En estas nociones acerca del cuerpo humano, subyace la idea de que la conciencia es una excrecencia del mismo, es decir que la conciencia es consecuencia de ciertos procesos físicos de carácter algorítmico que pueden ser replicados y acuerpados en una computadora o robot. Por tanto, se deduce, nuestra conciencia podría ser “extraída” del cuerpo y “encarnada” en una máquina adecuada. La pregunta es si los procesos físicos que dan origen a la conciencia son realmente algorítmicos; muchos investigadores dudan de ello y no se conoce a ciencia cierta la relación cuerpo-conciencia.
En fin, en la sociedad moderna el cuerpo humano se convierte en una abstracción económica -el cuerpo mercancía- y en una posibilidad técnica –el cyborg– relegando al cuerpo concreto, con todas sus potencialidades, a segundo término. La conciencia se cosifica, se reduce a una cosa derivada de las funciones corporales y por ello, bajo la óptica del capital, se le considera exclusivamente en su calidad mercantil.

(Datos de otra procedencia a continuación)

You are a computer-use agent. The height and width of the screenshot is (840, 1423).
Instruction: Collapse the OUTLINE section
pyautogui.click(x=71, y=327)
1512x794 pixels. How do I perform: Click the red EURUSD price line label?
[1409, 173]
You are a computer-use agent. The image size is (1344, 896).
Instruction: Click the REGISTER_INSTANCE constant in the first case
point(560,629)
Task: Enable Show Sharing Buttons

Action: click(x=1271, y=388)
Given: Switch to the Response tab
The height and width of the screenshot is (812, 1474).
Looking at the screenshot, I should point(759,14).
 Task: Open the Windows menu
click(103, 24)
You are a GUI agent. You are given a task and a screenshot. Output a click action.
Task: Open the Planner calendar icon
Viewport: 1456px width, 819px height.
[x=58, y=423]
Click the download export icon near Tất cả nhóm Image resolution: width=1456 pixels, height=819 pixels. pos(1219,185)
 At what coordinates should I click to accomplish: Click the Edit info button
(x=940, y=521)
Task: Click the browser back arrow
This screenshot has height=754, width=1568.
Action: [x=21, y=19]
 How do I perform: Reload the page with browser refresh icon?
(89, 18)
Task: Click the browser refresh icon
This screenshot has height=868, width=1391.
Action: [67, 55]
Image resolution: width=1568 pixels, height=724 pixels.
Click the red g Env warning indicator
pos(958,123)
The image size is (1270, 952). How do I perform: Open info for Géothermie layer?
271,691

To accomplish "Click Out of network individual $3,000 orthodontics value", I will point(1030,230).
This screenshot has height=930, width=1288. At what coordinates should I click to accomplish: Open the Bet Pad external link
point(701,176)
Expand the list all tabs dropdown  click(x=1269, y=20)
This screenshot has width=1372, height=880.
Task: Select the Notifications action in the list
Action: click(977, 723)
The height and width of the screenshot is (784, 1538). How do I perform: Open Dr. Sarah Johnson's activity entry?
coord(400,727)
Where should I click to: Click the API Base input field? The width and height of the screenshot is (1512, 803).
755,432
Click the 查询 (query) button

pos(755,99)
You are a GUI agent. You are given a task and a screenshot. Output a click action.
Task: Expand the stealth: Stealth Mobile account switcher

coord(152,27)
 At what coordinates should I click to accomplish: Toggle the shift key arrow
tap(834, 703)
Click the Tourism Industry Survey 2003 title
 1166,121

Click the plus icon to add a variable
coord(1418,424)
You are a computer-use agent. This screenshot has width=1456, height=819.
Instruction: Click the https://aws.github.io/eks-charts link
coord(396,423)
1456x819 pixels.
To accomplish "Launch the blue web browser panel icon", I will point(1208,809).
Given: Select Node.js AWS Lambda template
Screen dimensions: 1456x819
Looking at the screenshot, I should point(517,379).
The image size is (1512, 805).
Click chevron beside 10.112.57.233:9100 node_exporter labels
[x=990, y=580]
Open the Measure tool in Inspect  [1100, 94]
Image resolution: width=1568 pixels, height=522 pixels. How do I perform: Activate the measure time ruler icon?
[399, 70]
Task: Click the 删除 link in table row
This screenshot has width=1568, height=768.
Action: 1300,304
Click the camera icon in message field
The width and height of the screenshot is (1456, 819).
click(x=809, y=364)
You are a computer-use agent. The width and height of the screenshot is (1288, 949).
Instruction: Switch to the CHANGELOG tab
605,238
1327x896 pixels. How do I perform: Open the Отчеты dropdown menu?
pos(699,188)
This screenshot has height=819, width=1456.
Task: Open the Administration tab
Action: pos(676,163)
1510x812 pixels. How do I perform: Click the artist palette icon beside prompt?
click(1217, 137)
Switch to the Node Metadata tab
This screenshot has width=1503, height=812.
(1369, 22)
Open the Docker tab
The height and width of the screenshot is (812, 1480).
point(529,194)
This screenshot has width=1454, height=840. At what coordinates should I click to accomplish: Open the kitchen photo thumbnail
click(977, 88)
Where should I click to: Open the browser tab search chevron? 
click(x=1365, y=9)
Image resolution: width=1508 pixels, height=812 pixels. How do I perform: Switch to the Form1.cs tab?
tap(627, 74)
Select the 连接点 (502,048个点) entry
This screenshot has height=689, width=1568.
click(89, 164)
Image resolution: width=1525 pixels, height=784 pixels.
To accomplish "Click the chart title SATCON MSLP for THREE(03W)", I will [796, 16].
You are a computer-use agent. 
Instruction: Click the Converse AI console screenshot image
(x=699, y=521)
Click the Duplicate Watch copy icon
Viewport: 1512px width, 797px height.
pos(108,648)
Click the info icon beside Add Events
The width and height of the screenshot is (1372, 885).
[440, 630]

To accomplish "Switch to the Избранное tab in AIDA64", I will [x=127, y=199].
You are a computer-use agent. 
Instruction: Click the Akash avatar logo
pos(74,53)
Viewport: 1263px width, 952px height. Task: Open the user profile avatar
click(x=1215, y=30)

Si nos parece brutal el sacrificio del cuerpo que los aztecas realizaban en ofrenda a sus dioses, no nos sorprende que el capitalismo sacrifique miles de cuerpos y conciencias diariamente en el altar del mercado. El cuerpo y sus deseos son inmolados ante el dios del dinero.
Tal vez sea la hora de militar en el partido por la sacralización del cuerpo y de la vida.